Of the records that follow, copy only the lines from the line containing "Expand the 3.2.0589.1 row triangle" to the line containing "Task: Expand the mandala Type dropdown", both included, exactly as written.

Stored records
_ _ _ _ _ _ _
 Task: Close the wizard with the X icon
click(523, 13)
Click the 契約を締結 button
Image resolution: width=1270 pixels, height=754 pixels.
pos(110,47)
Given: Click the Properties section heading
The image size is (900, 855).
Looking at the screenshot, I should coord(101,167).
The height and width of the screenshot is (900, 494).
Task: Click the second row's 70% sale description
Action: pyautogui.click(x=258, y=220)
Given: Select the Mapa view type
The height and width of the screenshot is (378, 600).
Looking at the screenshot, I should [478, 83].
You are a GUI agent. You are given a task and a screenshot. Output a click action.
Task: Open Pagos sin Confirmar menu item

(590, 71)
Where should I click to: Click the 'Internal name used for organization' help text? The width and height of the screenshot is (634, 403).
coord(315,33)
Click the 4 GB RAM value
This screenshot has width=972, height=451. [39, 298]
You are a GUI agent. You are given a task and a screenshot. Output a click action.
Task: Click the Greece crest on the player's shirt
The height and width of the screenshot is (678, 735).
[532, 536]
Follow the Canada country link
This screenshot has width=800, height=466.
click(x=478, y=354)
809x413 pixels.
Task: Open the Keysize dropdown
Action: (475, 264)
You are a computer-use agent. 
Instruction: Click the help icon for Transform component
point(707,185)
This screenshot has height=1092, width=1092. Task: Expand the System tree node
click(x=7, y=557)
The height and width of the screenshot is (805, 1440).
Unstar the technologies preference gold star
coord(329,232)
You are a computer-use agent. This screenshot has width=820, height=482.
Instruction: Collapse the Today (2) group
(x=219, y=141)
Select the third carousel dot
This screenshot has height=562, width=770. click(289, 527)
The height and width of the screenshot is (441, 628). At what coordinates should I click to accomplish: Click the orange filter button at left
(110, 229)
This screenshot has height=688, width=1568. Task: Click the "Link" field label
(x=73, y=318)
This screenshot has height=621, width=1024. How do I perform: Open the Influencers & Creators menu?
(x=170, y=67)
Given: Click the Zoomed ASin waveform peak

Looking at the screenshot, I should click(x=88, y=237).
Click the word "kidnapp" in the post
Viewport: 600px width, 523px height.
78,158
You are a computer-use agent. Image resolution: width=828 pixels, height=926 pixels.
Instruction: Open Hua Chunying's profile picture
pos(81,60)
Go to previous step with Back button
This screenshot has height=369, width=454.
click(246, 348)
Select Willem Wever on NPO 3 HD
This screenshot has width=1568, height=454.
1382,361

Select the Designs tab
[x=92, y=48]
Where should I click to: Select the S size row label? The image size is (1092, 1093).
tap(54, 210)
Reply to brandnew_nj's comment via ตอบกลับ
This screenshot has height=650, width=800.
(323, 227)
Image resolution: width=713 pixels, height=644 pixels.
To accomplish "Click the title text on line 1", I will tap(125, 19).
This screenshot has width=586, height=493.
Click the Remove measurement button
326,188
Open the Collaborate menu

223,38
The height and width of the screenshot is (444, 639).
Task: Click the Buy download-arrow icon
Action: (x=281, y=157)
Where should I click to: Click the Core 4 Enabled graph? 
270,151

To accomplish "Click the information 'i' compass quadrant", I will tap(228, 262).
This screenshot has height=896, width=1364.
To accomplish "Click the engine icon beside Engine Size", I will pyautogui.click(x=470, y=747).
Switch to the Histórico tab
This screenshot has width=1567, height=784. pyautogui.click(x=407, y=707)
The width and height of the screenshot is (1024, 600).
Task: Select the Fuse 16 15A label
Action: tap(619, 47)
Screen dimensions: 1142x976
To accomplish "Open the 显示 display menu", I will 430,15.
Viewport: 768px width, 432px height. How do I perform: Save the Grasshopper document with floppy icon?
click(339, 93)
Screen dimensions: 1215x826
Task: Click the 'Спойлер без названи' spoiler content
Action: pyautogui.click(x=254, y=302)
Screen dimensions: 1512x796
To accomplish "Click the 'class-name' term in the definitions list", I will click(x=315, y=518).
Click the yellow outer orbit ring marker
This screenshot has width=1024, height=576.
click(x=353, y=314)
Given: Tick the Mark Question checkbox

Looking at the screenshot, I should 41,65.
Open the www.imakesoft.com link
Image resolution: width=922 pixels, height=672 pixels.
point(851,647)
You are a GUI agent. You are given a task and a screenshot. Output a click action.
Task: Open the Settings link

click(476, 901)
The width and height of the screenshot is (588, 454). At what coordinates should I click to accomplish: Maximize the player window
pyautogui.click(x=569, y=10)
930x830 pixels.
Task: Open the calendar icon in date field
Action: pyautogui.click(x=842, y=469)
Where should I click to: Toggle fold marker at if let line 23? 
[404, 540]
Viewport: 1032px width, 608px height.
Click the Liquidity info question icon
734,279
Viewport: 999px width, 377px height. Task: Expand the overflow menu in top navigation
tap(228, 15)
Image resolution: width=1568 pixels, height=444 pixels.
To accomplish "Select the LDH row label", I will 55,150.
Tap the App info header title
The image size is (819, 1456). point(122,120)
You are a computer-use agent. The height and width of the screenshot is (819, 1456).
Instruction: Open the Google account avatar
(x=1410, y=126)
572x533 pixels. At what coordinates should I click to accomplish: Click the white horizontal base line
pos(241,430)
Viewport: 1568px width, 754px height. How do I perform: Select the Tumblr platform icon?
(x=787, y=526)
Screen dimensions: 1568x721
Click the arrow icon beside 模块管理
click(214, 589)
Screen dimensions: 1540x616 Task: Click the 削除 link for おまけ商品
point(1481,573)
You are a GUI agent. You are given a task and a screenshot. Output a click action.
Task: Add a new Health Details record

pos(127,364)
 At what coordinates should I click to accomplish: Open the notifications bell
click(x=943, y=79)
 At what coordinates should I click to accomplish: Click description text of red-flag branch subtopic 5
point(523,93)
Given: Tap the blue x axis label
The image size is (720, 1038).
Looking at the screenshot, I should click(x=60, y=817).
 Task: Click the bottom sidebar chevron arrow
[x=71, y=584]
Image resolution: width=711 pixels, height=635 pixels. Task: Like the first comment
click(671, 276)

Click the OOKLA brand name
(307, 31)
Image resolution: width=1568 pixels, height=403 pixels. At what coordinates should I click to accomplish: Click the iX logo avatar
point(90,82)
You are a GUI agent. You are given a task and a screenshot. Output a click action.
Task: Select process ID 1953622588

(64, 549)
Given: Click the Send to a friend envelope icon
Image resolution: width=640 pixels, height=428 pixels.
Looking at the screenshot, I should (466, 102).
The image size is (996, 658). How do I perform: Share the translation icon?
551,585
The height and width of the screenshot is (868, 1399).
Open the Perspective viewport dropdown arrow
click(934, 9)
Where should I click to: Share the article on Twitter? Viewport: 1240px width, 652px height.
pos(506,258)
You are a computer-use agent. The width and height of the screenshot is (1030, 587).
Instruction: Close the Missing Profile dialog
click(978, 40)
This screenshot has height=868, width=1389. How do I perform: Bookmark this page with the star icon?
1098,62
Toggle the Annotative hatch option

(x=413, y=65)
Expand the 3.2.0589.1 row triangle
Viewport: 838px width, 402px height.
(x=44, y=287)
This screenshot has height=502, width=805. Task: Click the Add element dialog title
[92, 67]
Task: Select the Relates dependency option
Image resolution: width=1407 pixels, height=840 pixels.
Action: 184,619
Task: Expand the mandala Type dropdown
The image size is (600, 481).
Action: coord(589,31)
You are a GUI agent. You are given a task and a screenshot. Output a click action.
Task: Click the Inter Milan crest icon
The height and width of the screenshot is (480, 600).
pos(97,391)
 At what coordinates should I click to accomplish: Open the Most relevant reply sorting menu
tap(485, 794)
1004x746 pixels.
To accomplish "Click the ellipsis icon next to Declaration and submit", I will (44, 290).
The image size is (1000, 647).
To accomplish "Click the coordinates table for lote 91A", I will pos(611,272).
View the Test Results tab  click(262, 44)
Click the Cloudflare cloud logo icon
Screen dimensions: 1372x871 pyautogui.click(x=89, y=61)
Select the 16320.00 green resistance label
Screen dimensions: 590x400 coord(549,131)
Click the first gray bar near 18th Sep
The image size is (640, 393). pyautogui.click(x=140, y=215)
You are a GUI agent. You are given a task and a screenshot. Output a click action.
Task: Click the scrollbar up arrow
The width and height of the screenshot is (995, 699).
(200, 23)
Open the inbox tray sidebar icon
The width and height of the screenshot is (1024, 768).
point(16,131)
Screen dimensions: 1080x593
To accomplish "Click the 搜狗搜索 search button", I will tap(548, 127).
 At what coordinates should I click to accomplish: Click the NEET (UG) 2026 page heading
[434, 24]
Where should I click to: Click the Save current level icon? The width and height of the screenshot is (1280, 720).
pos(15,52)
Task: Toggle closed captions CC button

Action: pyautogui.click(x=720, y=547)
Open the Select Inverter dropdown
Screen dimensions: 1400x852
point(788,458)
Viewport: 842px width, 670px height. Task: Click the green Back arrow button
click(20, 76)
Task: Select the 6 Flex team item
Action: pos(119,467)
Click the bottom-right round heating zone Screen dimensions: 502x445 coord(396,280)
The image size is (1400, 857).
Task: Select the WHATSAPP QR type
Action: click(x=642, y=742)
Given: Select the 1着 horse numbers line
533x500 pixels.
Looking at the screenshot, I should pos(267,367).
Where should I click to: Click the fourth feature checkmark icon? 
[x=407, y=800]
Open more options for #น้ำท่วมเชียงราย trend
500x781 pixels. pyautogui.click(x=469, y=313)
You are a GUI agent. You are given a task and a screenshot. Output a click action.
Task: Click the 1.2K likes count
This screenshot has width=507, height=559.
_ _ _ _ _ _ _
# Answer to this problem:
Expand the 3.2.0589.1 row triangle
Viewport: 838px width, 402px height.
(x=44, y=287)
This screenshot has height=502, width=805. Task: Click the Add element dialog title
[92, 67]
Task: Select the Relates dependency option
Image resolution: width=1407 pixels, height=840 pixels.
Action: 184,619
Task: Expand the mandala Type dropdown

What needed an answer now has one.